Previous case series have detected silent brain infarctions in as many as one-third of patients after carotid endarterectomy (CEA) and in up to two-thirds of patients after carotid angioplasty and stenting (CAS). Sonolysis employs ultrasound to facilitate disruption of thrombi and has been shown to be safe and effective for improving long-term outcomes following acute stroke. Here, we examined whether intraoperative sonolysis alters the risk of new brain ischaemic lesions during CEA or CAS.

Methods and results

All consecutive patients with internal carotid stenosis ≥70% indicated for CEA/CAS were screened in this prospective study. Patients were allocated randomly to sonolysis and control groups. Neurological examination, cognitive function tests, and brain magnetic resonance imaging (MRI) were conducted before intervention and at 24 and 30 days post-surgery.
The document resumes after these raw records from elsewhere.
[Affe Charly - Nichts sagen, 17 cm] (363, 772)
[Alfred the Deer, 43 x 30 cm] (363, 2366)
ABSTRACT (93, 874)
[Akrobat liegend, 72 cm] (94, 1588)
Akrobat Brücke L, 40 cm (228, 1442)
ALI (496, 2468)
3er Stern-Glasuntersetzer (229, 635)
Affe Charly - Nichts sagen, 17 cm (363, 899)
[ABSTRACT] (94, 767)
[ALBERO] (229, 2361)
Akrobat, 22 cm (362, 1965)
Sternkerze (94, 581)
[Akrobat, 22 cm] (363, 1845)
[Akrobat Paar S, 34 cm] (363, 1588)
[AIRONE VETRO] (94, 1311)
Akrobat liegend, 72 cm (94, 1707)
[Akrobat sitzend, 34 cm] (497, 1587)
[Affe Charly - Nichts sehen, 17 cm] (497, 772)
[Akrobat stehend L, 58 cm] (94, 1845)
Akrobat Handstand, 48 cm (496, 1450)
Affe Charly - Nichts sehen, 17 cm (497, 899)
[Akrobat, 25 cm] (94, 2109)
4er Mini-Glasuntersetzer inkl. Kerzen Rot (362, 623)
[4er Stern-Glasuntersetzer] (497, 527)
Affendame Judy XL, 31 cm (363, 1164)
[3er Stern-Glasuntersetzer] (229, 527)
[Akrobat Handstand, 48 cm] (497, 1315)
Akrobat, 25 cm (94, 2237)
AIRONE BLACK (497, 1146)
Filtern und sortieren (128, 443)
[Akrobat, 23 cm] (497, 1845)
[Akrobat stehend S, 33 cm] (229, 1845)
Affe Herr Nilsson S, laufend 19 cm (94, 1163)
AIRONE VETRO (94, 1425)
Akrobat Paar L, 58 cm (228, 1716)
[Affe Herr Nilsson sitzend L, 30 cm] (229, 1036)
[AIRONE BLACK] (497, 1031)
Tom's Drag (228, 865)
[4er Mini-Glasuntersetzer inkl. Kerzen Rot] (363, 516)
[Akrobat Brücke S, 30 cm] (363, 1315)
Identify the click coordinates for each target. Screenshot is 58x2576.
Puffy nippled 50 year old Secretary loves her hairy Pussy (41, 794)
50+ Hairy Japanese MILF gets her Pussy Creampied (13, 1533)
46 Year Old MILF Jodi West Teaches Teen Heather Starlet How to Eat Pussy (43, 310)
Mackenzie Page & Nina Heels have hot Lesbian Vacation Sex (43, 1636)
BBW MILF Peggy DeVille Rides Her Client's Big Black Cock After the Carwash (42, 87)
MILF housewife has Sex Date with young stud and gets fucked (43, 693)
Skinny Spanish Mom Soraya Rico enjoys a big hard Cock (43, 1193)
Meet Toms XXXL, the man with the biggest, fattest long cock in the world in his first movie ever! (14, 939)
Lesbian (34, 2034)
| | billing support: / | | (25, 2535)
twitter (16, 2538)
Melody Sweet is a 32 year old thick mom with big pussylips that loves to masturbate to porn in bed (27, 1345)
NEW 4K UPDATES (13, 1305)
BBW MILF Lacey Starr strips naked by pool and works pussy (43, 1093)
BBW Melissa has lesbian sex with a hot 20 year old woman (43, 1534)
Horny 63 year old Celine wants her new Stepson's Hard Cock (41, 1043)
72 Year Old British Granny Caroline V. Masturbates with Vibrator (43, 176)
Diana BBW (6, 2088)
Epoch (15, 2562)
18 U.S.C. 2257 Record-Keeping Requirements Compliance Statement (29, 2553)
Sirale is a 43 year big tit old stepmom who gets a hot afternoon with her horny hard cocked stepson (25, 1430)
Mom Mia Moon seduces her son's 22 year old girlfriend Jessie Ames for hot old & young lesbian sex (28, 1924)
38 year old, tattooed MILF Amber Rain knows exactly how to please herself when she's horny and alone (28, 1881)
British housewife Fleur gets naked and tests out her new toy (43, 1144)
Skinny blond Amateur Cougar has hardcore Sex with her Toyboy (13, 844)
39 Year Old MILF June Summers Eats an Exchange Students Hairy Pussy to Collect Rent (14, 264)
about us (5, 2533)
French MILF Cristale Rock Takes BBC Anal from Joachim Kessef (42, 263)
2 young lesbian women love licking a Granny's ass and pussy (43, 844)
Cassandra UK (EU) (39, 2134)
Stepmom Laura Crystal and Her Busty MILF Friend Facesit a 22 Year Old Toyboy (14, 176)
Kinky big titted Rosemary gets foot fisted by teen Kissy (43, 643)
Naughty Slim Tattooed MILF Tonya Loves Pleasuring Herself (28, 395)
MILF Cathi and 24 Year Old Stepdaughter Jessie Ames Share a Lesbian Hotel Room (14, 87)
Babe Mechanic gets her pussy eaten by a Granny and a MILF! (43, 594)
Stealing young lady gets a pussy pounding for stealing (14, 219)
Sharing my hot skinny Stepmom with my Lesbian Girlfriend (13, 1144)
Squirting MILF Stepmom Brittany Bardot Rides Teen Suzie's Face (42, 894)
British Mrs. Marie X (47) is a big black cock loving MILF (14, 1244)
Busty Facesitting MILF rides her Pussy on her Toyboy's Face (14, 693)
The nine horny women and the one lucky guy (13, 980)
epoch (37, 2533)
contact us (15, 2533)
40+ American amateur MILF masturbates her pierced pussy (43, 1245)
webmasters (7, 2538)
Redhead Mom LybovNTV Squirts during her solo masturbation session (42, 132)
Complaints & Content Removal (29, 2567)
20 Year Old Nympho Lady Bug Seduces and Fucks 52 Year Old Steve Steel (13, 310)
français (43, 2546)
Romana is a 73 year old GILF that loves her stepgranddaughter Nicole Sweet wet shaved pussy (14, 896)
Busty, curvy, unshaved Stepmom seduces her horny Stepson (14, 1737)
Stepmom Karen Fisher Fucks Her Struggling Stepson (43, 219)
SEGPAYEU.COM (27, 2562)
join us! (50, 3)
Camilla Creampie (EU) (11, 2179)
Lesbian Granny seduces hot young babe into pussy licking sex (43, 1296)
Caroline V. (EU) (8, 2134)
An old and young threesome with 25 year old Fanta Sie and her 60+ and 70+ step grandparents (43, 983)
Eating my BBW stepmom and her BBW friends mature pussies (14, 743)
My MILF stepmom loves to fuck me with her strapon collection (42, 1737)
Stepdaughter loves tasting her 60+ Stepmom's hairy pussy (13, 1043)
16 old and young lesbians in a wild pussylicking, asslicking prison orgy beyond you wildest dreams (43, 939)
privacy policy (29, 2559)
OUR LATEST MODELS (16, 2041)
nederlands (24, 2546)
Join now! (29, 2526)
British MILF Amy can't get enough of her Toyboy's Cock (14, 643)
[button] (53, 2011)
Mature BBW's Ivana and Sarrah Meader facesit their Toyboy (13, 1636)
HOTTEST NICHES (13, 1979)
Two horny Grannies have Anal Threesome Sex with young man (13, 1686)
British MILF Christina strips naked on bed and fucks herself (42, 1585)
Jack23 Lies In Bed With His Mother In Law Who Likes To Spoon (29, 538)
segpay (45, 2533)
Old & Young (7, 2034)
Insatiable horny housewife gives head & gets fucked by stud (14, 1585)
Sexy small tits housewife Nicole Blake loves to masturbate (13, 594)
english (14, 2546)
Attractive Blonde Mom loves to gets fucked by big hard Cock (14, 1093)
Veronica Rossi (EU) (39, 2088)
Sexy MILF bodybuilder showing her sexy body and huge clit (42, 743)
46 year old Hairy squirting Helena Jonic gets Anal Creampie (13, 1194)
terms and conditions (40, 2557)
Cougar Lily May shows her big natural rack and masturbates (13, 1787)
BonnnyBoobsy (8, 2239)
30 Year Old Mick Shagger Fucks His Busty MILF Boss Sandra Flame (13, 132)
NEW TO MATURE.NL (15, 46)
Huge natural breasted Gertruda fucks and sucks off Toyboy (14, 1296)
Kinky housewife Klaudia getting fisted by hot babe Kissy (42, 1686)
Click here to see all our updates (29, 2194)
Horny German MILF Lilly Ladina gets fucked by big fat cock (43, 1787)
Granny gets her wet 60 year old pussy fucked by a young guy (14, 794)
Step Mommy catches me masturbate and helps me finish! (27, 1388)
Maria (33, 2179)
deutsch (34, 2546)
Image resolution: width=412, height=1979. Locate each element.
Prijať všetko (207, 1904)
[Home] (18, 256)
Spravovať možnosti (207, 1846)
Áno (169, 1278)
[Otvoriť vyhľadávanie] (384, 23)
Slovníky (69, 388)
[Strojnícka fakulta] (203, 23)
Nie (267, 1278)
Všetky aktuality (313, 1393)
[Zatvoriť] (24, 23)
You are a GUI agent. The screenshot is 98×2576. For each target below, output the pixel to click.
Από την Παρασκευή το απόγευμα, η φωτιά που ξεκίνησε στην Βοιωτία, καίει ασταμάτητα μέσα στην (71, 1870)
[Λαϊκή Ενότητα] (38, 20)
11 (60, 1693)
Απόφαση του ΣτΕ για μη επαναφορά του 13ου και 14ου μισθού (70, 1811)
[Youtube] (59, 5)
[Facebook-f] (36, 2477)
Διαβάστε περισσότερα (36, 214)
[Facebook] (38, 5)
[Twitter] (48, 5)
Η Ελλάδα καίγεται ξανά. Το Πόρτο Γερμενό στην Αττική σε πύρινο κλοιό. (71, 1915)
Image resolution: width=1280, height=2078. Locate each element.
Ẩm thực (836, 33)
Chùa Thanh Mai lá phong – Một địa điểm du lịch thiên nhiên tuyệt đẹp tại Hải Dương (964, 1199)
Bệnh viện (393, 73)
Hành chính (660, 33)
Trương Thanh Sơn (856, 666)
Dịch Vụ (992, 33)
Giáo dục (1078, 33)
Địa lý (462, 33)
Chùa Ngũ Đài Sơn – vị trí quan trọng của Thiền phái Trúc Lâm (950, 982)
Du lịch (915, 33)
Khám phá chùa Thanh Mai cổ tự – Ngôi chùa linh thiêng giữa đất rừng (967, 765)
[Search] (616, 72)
Of the 487 screened patients, 121 (87 males; mean age, 66.65 ± 7.17 years) were allocated to the sonolysis group and 121 (75; 66.02 ± 8.11 years) to the control group. New brain ischaemic lesions on post-procedure MRI were significantly less frequent in the sonolysis group than in the control group (31.4% of patients vs. 47.1%; P = 0.018). Sonolysis and CEA were identified as independent predictors of reduced brain ischaemic risk [sonolysis: odds ratio (OR) = 0.450 (0.215–0.942), P = 0.034 and CEA: OR = 0.208 (0.087–0.495), P < 0.001]. Stroke or transient ischaemic attack occurred in one sonolysis patient and three control patients (P = 0.372). No significant group differences were found in post-intervention cognitive test scores (P > 0.3).

Conclusion

This study provides Class II evidence that sonolysis during CEA or CAS reduces the risk of new brain ischaemic lesions.